→ **Problem statement**:
Return, word for word, the saved entries from the line containing "What do you see at coordinates (948, 216)" through the final line, with both ends included and the pictures left out.
*** Opening Provided information ***
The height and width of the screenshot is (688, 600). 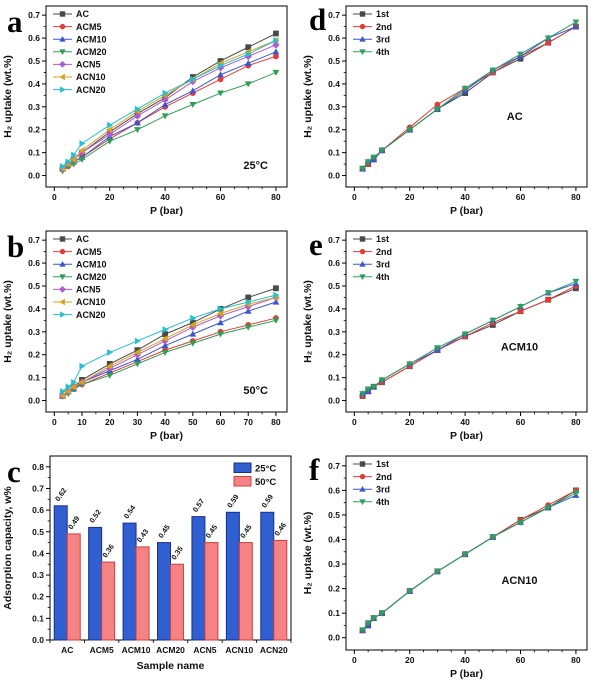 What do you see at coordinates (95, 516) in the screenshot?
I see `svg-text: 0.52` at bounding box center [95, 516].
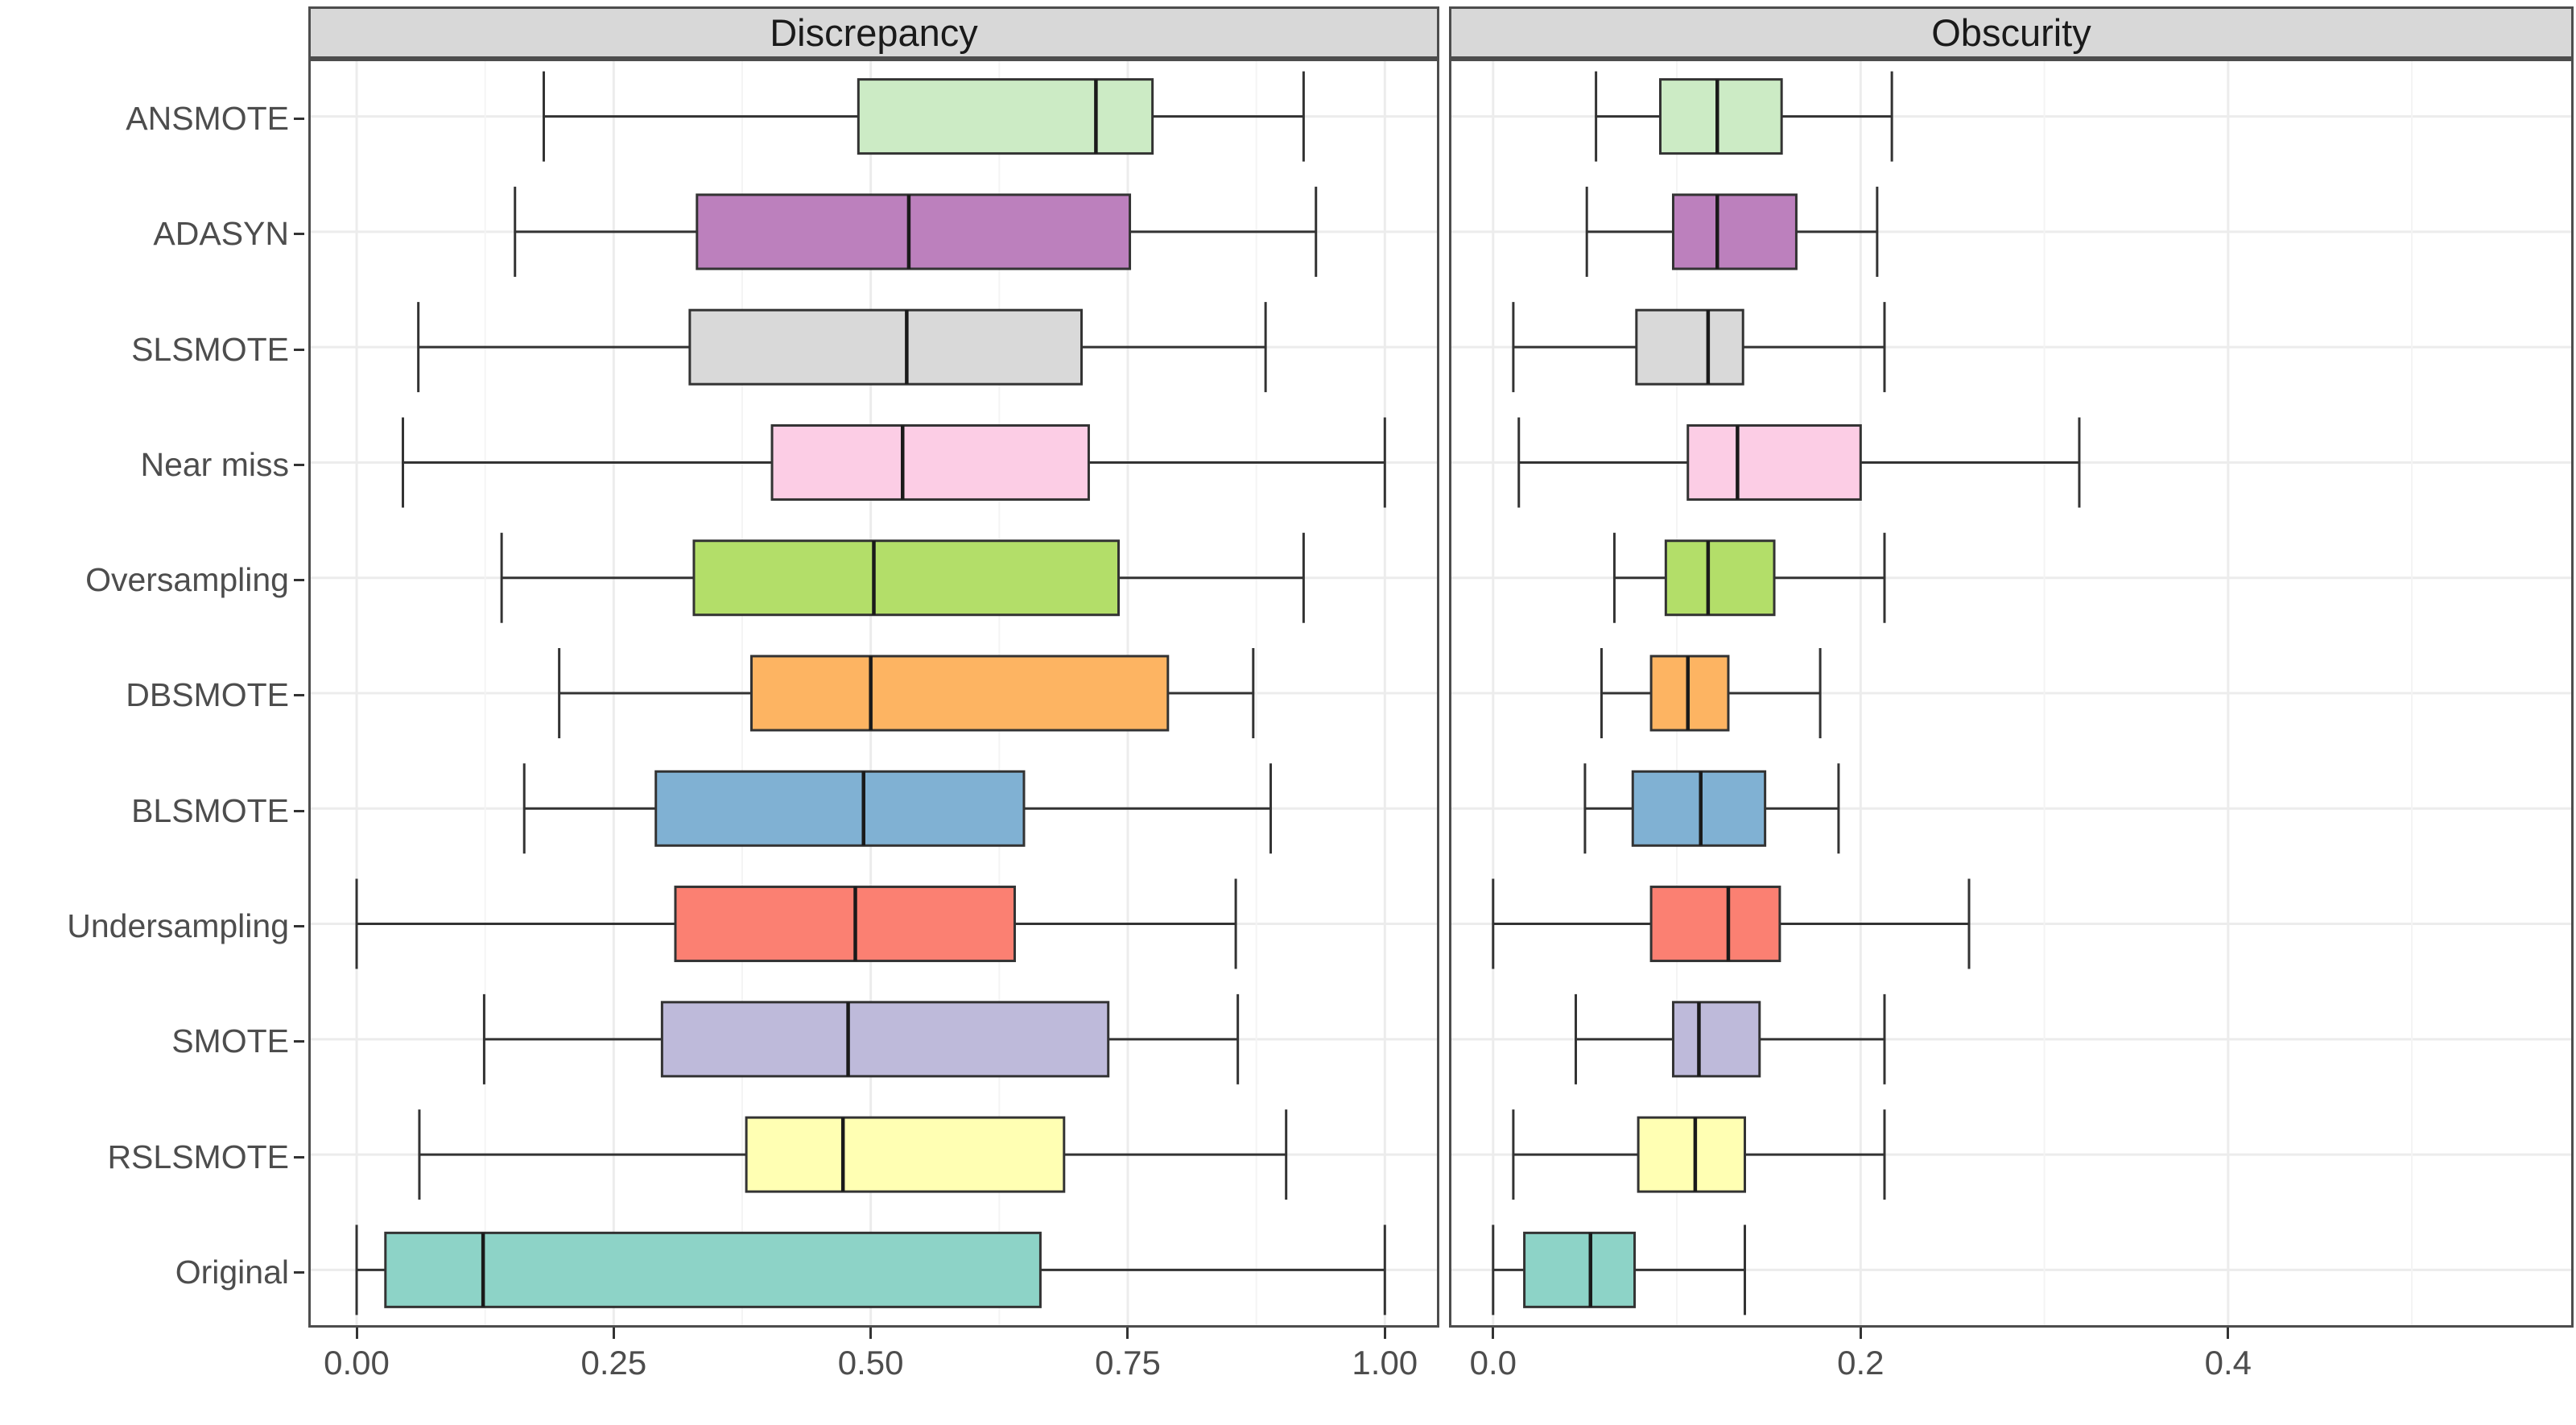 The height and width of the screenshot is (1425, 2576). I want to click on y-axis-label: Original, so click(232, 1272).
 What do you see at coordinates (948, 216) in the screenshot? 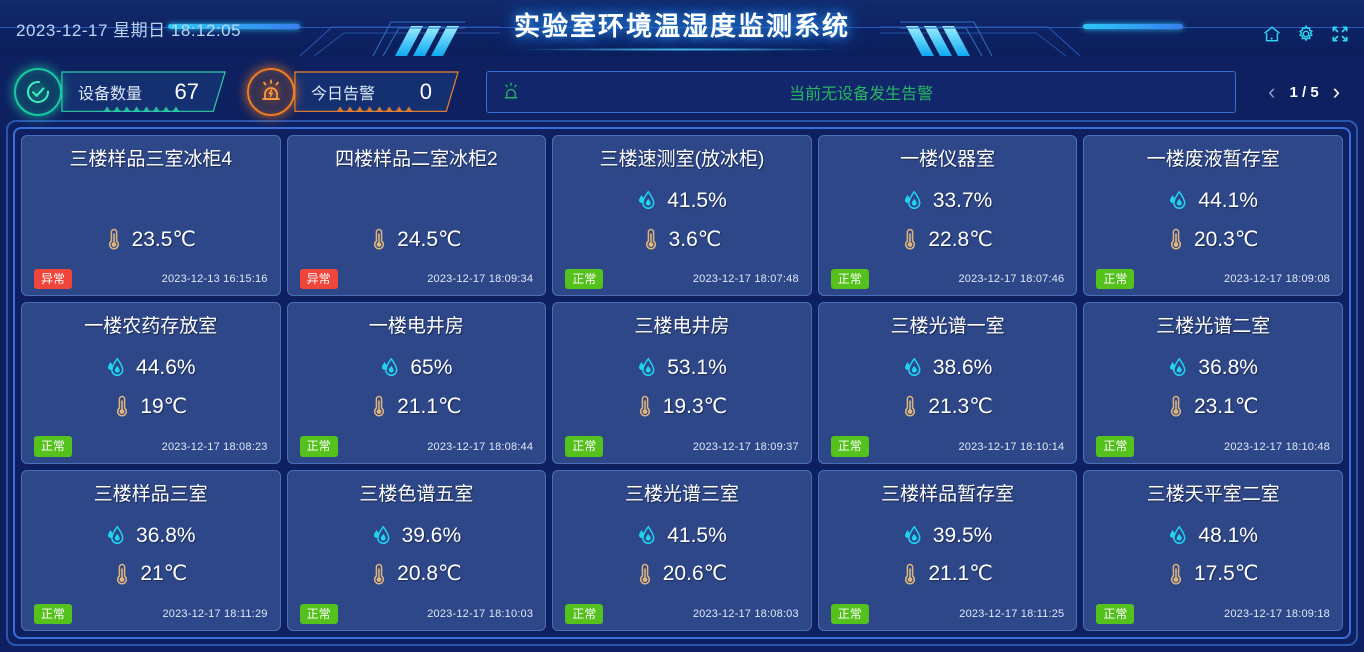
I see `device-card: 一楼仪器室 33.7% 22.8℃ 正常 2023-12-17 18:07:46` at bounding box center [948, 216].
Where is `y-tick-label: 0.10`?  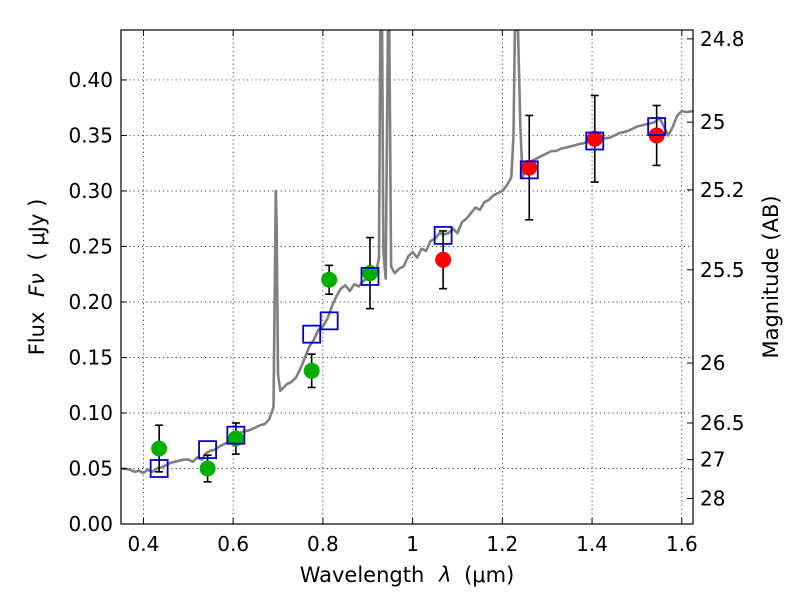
*** Closing Provided information ***
→ **Written solution**:
 What do you see at coordinates (948, 216) in the screenshot? 
I see `device-card: 一楼仪器室 33.7% 22.8℃ 正常 2023-12-17 18:07:46` at bounding box center [948, 216].
Where is `y-tick-label: 0.10`?  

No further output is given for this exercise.